IDDRR
Liban : un avenir plus sûr pour les travailleuses
L'initiative de la HEAD sur la sécurité chimique des femmes montre qu'un investissement ciblé dans la santé au travail peut protéger les travailleuses, préserver les moyens de subsistance et renforcer la résilience face aux catastrophes à évolution lente, prouvant ainsi que la prévention est plus intelligente que la récupération.
ORGANISATION
Association pour le développement de l'environnement humain - HEAD
LIEU
Beyrouth et Mont-Liban, Liban
Investir dans la sécurité des femmes avant la catastrophe
Au Liban, des milliers de femmes gagnent leur vie dans des secteurs informels tels que le tri des déchets, l'agriculture et le nettoyage domestique. Ces emplois les exposent à des produits chimiques nocifs, notamment le bisphénol A (BPA) et les phtalates, des substances liées à la stérilité, aux troubles endocriniens, aux cancers et aux problèmes de développement chez les enfants.
Sans intervention, l'exposition non protégée pourrait déclencher une crise de santé publique à évolution lente, mettant à rude épreuve le fragile système de santé libanais et aggravant les pertes économiques pour les familles qui dépendent des revenus des femmes.
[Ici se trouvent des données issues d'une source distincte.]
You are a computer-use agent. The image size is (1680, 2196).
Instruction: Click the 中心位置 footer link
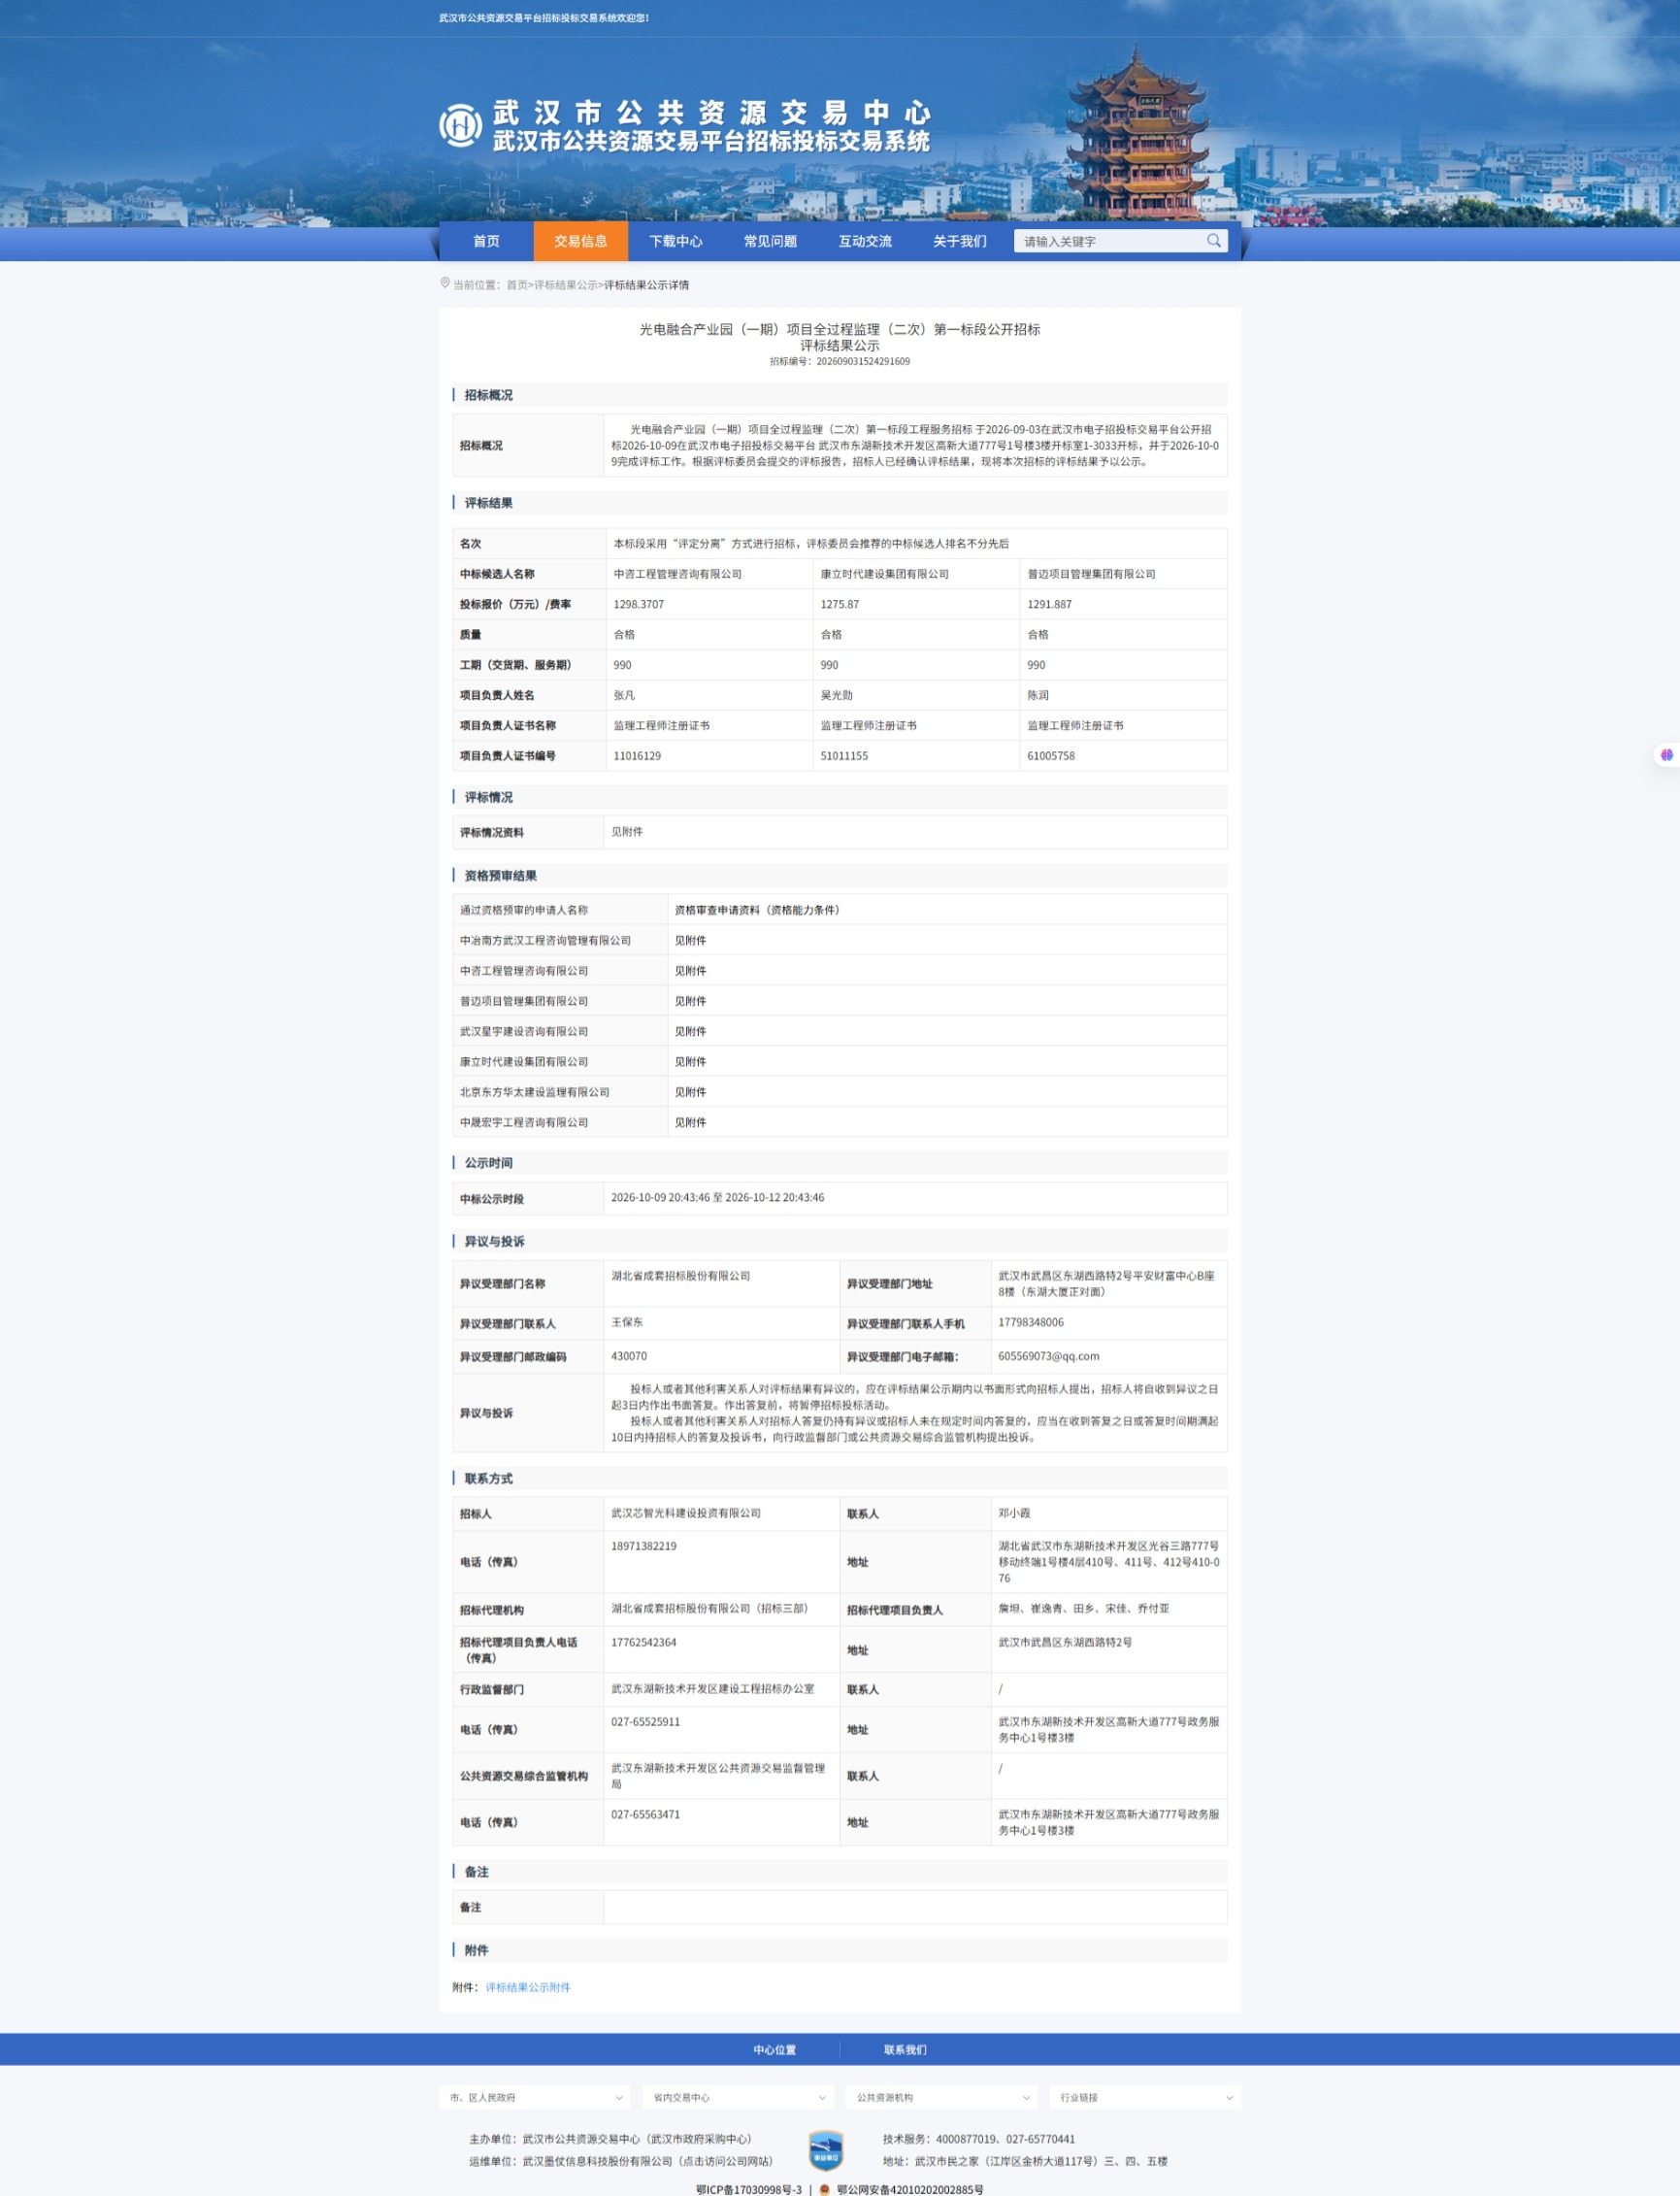(x=775, y=2049)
La HEAD a reconnu l'urgence : investir tôt dans des mesures de réduction des risques de catastrophes (RRC) pour la santé des femmes pourrait permettre d'éviter des coûts sociaux et économiques bien plus importants.
Financer la prévention et non la guérison
Entre 2021 et 2023, la HEAD a mis en œuvre l'Initiative pour la sécurité chimique des femmes grâce à une combinaison de soutien de donateurs internationaux et de contributions nationales. Le financement a été utilisé pour :
- Organiser des ateliers de formation pour plus de 350 travailleuses sur les risques chimiques, la manipulation en toute sécurité et les solutions de protection.
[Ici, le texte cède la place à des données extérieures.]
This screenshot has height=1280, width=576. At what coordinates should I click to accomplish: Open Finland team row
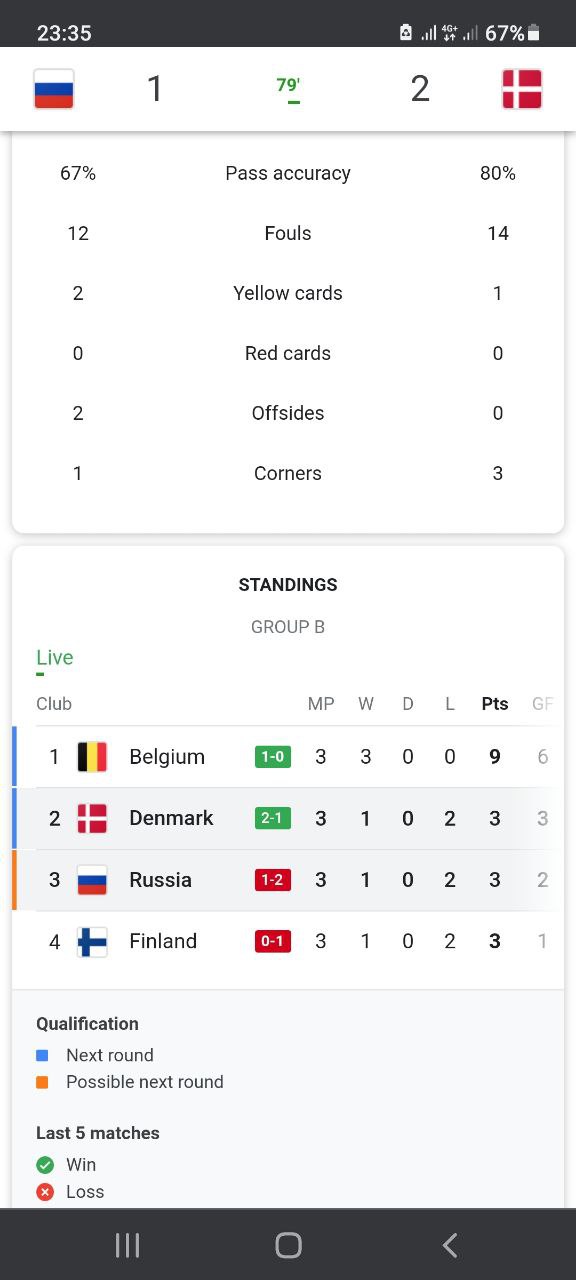288,942
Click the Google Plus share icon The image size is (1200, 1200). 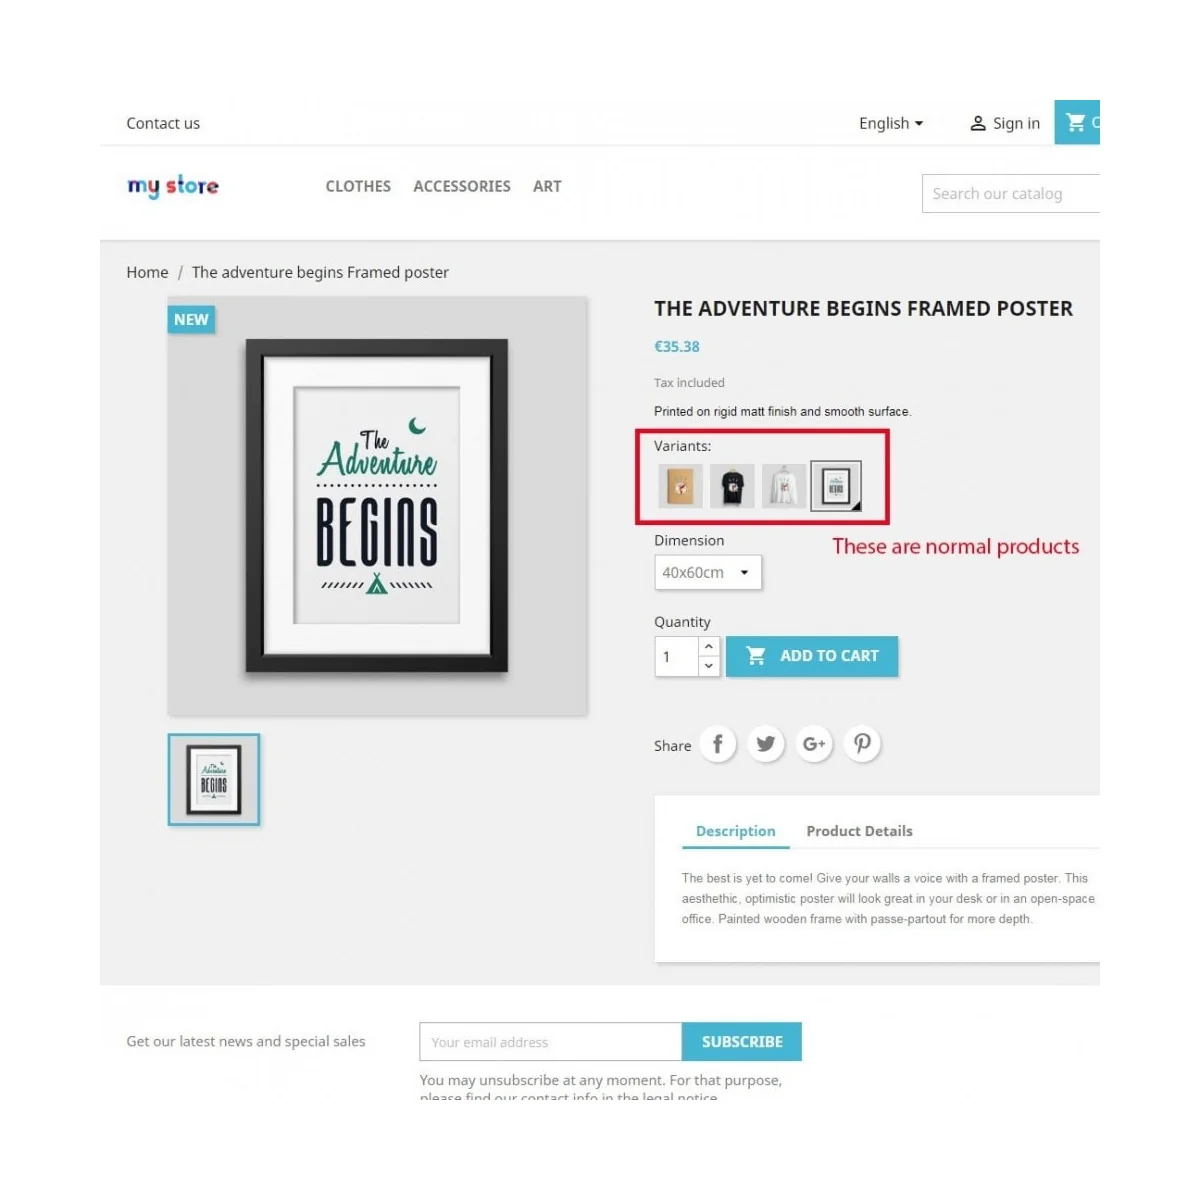click(814, 744)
- Distribution de 500 kits de protection individuelle (gants, masques, récipients sûrs) adaptés aux travailleurs des secteurs de l'agriculture et des déchets.
- Piloter des produits de substitution plus sûrs dans les salons de beauté, où les plastiques contenant du BPA et les cosmétiques chargés de phtalates sont courants.
- Plaider pour des politiques de santé au travail sensibles au genre, alignées sur les conventions de l'Organisation internationale du travail (OIT)

Graphique utilisé lors de la campagne de sensibilisation de HEAD. Crédit : HEAD
Impact sur les vies et les moyens de subsistance
L'initiative a produit des résultats tangibles pour les femmes qui travaillent dans le secteur informel :
- Protection de la santé : Les participants ont signalé moins de cas d'irritation de la peau, de gêne respiratoire et de vertiges - des symptômes auparavant considérés comme faisant partie du travail
- Stabilité économique : Des conditions de travail plus sûres réduisent l'absentéisme et garantissent des revenus plus stables aux ménages.
- Effet d'entraînement de la prise de conscience : Les femmes formées sont devenues des porte-parole dans leurs communautés, promouvant des pratiques de protection auprès de leurs pairs et des membres de leur famille.
- Influence sur les politiques : Le projet a permis pour la première fois aux services de santé municipaux de dialoguer avec les femmes exposées à des produits chimiques sur leur lieu de travail.
Un participant a fait part de son expérience :
"Avant cette formation, je ne savais pas que les gants et les masques pouvaient me protéger des produits chimiques dans mon travail quotidien. Aujourd'hui, non seulement je me protège, mais j'en parle aussi à mes collègues et à mes filles. Cela me donne la force de continuer.
Prévenir les pertes, renforcer la résilience
En orientant le financement vers la prévention plutôt que vers des mesures réactives, la HEAD a permis d'éviter une catastrophe à évolution lente, qui aurait pu entraîner des coûts de santé considérables et de graves pertes pour la santé et les moyens de subsistance des femmes.
L'initiative démontre comment un investissement proactif dans la RRC renforce la résilience : en protégeant les travailleurs, en renforçant l'autonomie des femmes et en montrant que le financement de la réduction des risques de catastrophe n'est pas une dépense mais un investissement dans le développement durable et la dignité humaine.
En cette Journée internationale de la réduction des risques de catastrophe, le GNDR appelle les gouvernements, les bailleurs de fonds, le secteur privé et les institutions financières à donner la priorité au financement de la résilience, et pas seulement au financement des catastrophes lorsqu'elles surviennent.